A local former state leader said to me last month, “Utah is for certain in the top three states when it comes to corruption in the form of crony capitalism.” I might have guessed this, but to hear it confirmed by a former state employee of a high rank was a surprise. He didn’t wish to have his name on the record. But this issue is very closely related to our farm issue because when there is open-space in any form we can be assured that the moneyed interests and corrupt political leaders will do everything in their power to acquire this land even in the most nefarious ways.
But we actually have some power in this arena if we step outside and see what is going on around our neighborhoods in our few remaining farms. It’s nearly certain that if we don’t get involved our political leaders will decide for us that bland suburbs and strip-malls, rather than farms and local food security will be our future. They will certainly decide political and economic power will be divided into the hands of the few, rather than the many. So how do we make a difference?
By voting with our dollars. We need to support local farmers for our produce and decide we will pay a bit more for healthier vegetables. Stop settling for far less healthy days old veggies which have lost up to 60% of their nutritional value if they are more than five-days since harvest.
We can support our local farmers at both the farmers markets, roadside stands and supermarkets by requesting local more often. Supermarket produce managers will listen if you request more local veggies. These might be the only ways we can truly make a difference. City Council members vote with their pocketbooks and so should you!
Over 300 Bountiful residents showed up to demonstrate their displeasure when their City Council and planners decided it would be a good idea to kick out one of the last family farmers in their area to make room for soccer fields and a freeway expansion. “It was almost pitchforks and torches…they gave the City Council a real tongue lashing,” said Alan Bangerter. See the complete story in our June issue.
Residents made it extremely clear they would rather the Bangerter family continue their over 100-year legacy of growing vegetables in the fertile soil between the benches and the former floodplain of the Great Salt Lake. It’s taken the Bangerter family years to remove the alkaline salt from the soil.

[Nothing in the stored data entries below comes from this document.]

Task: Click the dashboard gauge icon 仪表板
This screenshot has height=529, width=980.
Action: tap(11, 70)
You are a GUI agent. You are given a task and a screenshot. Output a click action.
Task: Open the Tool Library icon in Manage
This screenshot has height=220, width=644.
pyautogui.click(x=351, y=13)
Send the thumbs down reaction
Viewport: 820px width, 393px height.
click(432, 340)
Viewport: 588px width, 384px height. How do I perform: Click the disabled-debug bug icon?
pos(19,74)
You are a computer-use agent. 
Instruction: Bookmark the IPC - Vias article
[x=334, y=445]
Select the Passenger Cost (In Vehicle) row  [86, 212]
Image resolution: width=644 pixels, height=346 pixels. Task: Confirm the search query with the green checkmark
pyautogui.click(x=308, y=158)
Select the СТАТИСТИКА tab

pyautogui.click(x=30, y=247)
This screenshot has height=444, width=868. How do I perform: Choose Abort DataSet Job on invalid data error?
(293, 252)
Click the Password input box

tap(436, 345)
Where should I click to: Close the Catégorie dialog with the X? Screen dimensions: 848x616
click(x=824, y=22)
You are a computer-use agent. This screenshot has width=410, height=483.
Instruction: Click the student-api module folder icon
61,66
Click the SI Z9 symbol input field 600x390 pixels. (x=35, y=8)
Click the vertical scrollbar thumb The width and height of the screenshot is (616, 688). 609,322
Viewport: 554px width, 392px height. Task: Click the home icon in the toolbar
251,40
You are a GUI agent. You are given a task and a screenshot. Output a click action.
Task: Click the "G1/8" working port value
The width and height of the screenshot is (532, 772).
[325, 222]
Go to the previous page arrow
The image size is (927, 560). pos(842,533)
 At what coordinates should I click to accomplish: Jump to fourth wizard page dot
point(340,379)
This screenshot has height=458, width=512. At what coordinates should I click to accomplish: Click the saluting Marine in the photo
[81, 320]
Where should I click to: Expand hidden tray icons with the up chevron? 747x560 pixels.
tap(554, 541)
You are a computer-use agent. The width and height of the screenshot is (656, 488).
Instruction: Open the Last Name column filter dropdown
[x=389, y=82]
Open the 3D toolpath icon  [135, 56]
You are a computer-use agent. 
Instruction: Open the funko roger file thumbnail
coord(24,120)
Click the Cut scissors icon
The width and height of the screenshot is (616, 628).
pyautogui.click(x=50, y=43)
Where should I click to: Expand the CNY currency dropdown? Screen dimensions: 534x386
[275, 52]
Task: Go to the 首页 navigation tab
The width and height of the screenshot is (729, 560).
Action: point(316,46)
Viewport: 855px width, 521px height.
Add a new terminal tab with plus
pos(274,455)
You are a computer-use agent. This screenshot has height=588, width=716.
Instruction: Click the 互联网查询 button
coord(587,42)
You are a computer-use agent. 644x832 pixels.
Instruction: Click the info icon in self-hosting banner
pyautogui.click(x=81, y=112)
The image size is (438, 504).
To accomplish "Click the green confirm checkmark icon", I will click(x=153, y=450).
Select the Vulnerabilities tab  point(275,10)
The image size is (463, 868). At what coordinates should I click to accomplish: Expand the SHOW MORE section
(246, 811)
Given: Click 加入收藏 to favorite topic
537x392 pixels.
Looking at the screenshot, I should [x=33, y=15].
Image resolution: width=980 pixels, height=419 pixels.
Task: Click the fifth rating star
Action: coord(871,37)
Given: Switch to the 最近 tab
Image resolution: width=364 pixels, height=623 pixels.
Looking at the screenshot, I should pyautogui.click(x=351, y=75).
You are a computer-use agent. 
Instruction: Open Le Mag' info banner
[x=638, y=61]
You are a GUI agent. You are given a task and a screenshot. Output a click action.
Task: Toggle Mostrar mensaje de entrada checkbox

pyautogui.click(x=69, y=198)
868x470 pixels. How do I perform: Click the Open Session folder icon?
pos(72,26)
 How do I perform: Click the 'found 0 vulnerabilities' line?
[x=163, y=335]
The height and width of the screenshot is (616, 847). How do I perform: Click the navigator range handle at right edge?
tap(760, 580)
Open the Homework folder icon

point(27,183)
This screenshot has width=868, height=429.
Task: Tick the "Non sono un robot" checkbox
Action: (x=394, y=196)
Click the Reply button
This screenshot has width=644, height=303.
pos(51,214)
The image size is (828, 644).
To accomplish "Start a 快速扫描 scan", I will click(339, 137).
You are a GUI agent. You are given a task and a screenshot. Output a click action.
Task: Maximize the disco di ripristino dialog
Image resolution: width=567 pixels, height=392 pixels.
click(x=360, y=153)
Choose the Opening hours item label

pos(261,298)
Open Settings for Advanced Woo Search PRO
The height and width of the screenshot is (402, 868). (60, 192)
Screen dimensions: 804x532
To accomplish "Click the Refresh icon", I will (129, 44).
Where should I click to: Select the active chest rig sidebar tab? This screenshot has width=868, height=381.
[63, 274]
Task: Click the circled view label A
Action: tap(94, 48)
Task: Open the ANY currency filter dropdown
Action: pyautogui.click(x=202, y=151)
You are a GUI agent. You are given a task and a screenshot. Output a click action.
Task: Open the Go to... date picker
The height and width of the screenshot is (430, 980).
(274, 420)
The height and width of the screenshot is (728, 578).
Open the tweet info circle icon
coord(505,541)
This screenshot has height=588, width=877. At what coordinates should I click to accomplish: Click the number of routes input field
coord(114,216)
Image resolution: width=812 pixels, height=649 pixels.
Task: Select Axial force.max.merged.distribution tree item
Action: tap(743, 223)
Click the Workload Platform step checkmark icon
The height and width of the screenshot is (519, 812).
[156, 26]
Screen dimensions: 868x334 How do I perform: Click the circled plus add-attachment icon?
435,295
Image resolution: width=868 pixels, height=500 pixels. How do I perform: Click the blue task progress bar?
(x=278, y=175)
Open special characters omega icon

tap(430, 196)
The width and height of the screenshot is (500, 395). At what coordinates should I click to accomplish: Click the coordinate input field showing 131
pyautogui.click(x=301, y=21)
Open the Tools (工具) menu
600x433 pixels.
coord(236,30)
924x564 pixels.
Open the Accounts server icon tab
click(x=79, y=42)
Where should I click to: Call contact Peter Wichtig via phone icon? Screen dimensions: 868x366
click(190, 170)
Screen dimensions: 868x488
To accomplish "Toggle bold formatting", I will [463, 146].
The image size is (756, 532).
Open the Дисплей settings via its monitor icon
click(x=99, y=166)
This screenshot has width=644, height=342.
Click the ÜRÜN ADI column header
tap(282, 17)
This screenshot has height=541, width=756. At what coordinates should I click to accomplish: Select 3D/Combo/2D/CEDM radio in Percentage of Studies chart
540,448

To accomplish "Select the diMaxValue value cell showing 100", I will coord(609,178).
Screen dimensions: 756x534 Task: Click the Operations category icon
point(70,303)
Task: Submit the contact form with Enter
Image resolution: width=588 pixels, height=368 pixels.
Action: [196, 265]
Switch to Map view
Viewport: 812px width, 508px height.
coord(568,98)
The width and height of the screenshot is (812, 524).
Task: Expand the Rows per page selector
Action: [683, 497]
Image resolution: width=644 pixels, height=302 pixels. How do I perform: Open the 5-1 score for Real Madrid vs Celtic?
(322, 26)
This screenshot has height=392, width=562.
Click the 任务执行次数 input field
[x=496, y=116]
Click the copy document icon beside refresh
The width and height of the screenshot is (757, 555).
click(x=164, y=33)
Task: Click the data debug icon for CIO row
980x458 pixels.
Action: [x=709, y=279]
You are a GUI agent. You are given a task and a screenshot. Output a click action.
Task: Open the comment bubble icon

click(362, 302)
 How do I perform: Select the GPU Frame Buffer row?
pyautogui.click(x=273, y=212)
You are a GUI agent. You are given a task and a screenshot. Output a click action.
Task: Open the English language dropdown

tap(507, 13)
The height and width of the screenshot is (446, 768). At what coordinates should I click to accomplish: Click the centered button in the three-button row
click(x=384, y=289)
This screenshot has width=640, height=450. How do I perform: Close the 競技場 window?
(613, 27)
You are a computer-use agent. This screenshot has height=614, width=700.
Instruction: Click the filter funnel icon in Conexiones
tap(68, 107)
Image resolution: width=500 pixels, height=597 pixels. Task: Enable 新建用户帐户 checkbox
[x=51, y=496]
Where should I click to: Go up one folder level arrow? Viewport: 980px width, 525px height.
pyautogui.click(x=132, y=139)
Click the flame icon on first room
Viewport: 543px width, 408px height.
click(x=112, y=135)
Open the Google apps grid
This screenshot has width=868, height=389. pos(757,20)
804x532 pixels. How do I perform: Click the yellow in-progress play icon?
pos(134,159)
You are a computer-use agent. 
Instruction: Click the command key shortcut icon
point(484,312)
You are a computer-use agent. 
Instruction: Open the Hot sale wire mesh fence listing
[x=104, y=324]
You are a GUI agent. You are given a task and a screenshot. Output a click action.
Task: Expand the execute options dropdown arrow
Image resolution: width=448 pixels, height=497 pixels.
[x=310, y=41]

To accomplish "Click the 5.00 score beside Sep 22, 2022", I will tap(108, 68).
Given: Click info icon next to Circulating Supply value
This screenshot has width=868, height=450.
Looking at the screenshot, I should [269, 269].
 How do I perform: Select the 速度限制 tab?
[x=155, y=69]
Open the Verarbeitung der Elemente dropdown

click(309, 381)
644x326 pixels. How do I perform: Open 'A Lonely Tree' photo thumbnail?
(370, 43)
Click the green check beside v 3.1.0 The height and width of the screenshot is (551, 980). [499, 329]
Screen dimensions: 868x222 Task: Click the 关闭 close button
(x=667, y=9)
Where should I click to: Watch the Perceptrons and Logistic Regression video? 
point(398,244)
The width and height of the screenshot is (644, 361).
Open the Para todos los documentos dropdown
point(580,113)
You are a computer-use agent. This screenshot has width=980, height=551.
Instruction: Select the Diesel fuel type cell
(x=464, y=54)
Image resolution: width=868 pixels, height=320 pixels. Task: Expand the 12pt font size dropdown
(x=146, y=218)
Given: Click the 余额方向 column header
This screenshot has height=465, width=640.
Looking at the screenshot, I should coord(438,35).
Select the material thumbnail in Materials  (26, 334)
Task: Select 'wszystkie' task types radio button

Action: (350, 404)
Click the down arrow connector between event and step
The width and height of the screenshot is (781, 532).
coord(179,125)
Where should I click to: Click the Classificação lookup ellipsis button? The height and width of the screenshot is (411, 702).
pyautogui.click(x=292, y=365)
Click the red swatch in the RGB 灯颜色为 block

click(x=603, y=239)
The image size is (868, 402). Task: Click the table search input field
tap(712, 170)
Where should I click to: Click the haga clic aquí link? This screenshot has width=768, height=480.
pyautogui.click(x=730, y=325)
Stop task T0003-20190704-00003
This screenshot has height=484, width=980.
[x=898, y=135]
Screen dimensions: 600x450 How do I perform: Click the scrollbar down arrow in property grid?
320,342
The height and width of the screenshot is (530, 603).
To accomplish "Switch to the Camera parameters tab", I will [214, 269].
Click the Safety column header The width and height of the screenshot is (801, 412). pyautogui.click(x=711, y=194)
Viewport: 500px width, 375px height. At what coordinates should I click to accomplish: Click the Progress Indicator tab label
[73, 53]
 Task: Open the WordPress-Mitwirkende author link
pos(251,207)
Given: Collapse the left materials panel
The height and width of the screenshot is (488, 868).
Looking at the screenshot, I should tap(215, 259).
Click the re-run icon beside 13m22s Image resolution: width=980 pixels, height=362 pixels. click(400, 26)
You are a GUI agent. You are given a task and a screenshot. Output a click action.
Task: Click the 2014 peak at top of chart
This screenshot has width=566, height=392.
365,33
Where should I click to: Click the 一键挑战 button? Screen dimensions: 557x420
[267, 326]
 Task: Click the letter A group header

Today it’s one of the most productive farms in Utah and it’s a sad fact of how rare it is to see row crops now near suburbs, when a majority of kids today don’t actually know how food is produced.
But more than supporting family farms this issue is about innovation in farming. There are some incredibly innovative entrepreneurs entering into the agricultural arena providing healthy farm-fresh produce and meat directly to customers, circumventing the regular distribution channels, which allow them to exist. We have stories about the Bill White Farms in Park City, which supplies his several area restaurants with freshly picked veggies and meat.
The Snuck farm is a year-round farm offering an innovative way of producing veggies hydroponically in greenhouses, heating their facilities using passive solar, for corporate cafeterias and restaurants.
Utah State University is Utah’s agricultural college with extensions throughout the state. We profile what the aggies are up to in helping push innovation when growing local food.
One major innovation in farming that has seen stalled progress is food producers working towards reducing water consumption. Farms use about 75% of our water. Driving around the Uinta basin area, where thousands of head of cattle are raised, farmers were flooding their fields beyond what is healthy for the soil or their farms. The problem with water policy is that is still operates under the “share system” under a “use-it-or-lose-it” policy. If farmers don’t waste water they risk losing their shares.
Currently the State of Utah is conducting a “Water Rejutification Program” where they are working towards gaining water rights that are not used by making farmers fight for their right to save their water. This creates further tensions and farmers have a correct position when they see this as the government overstepping personal property rights. But at the same time all farmers would agree that it would be a good thing to allow more water to end up in reservoirs and rivers to support wildlife and the further deterioration of the Great Salt Lake. This won’t happen under our current model.
We hope that this debate gains more attention and that a policy is examined that doesn’t essentially cause all farmers who consume excess water fear for their rights to consumption. The policy makers should find ways to reward farmers who implement innovative methods to use less water, rather than threatening them against taking their water if they don’t.
We have one last callout: Take the initiative to buy from your local farmers and let your City Council members know you want to keep farms and open space around.